(Exercise data Opens)

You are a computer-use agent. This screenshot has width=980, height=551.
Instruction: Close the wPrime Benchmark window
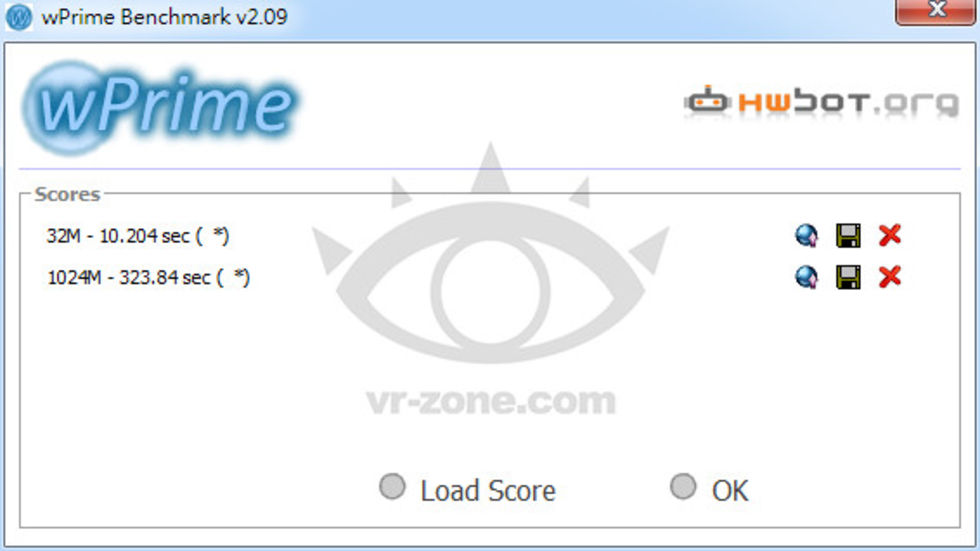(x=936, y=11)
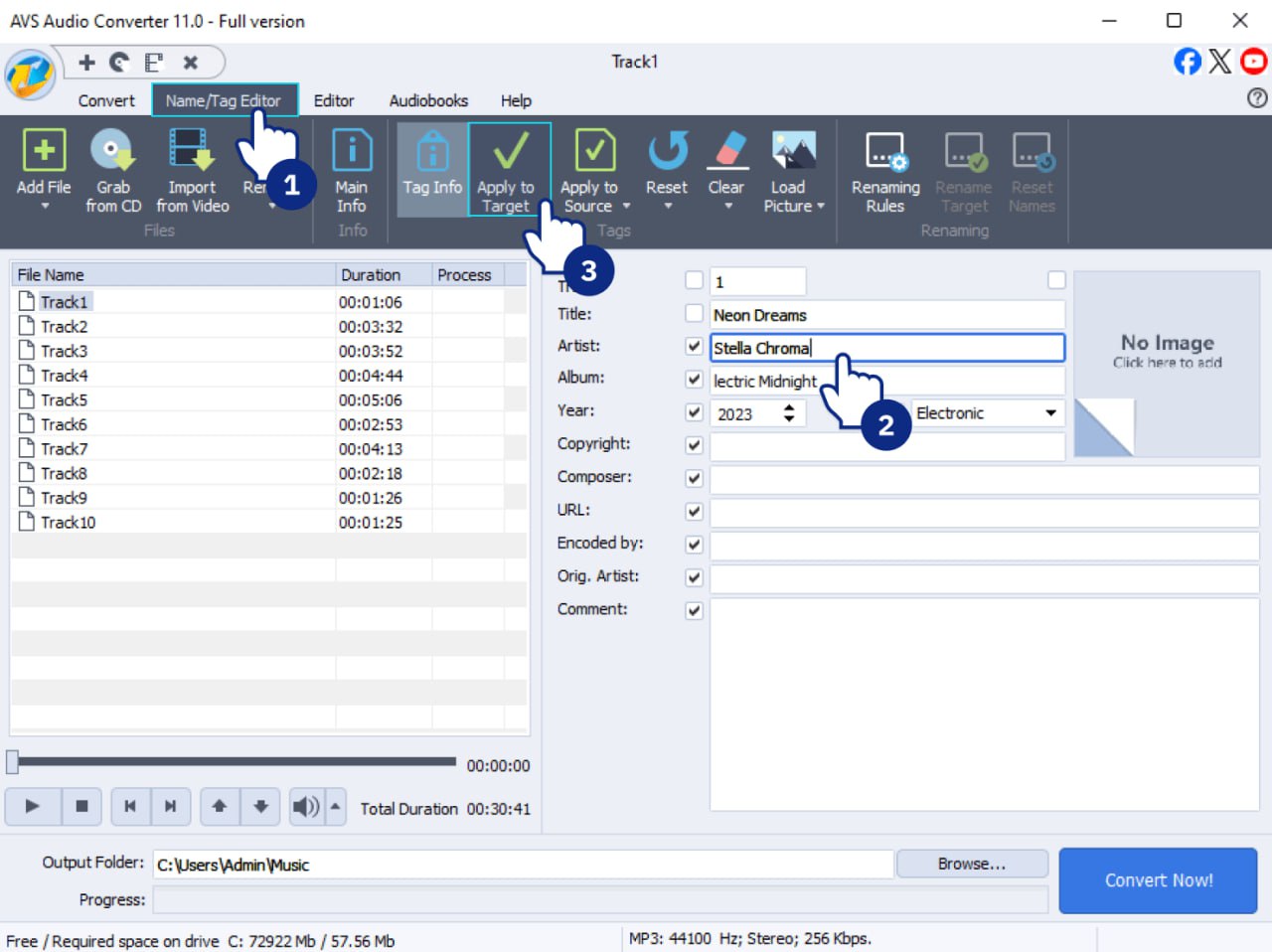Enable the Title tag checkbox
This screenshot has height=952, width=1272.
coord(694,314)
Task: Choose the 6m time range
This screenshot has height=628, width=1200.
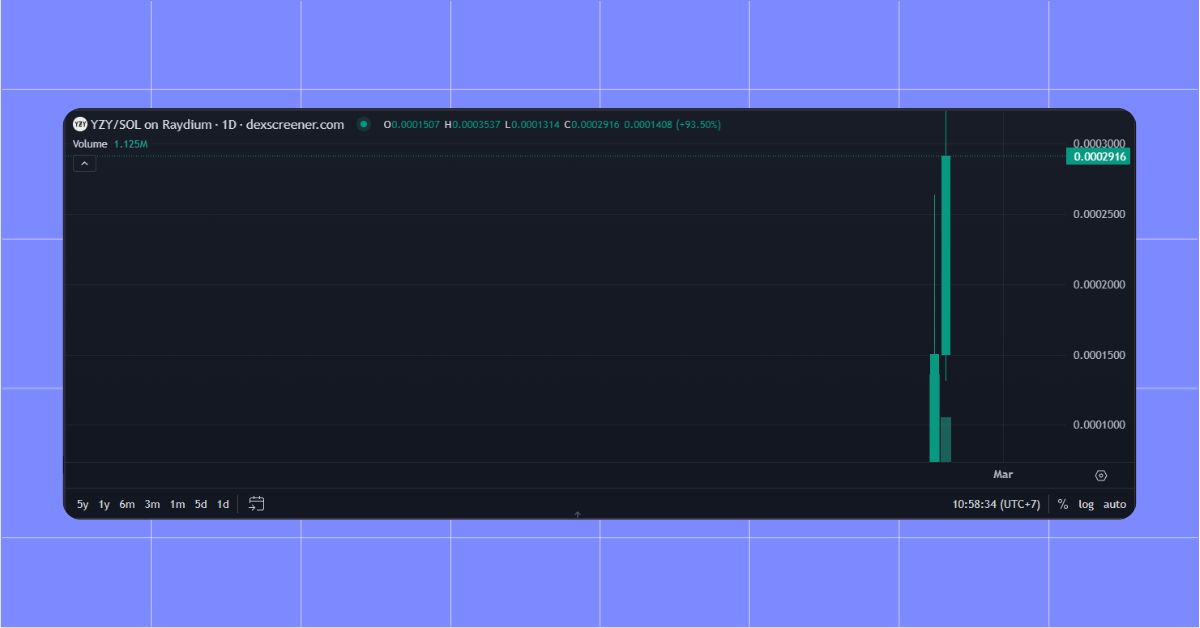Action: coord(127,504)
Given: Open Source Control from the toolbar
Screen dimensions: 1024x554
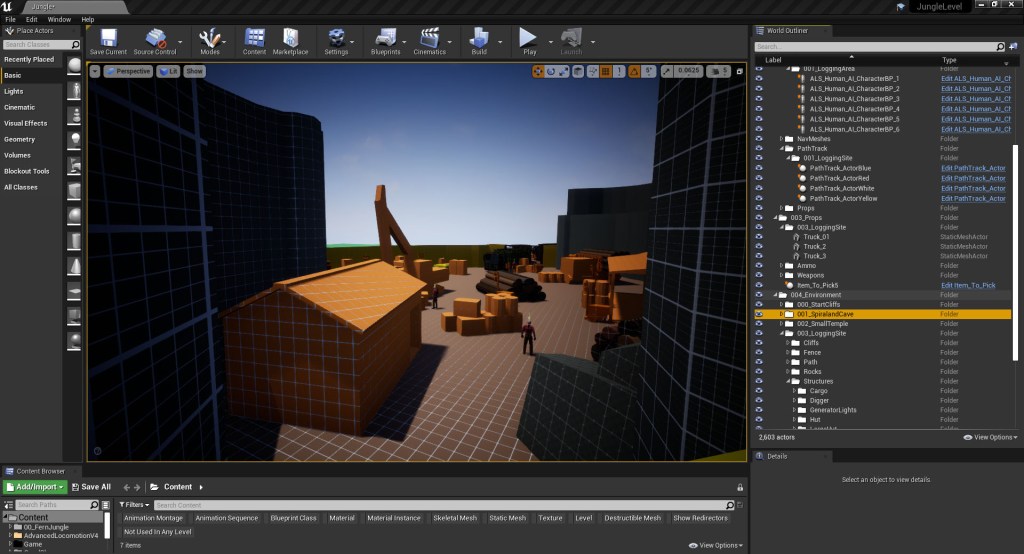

(Exercise data Closes)

_Problem details_
Although the entries contain pictures, reproduce only the rest, exactly as written.

_Answer space_
You are a computer-use agent. This screenshot has width=980, height=551.
Instruction: Close the wPrime Benchmark window
(x=936, y=11)
Enable the Title tag checkbox
This screenshot has height=952, width=1272.
coord(694,314)
Task: Choose the 6m time range
This screenshot has height=628, width=1200.
Action: coord(127,504)
Given: Open Source Control from the toolbar
Screen dimensions: 1024x554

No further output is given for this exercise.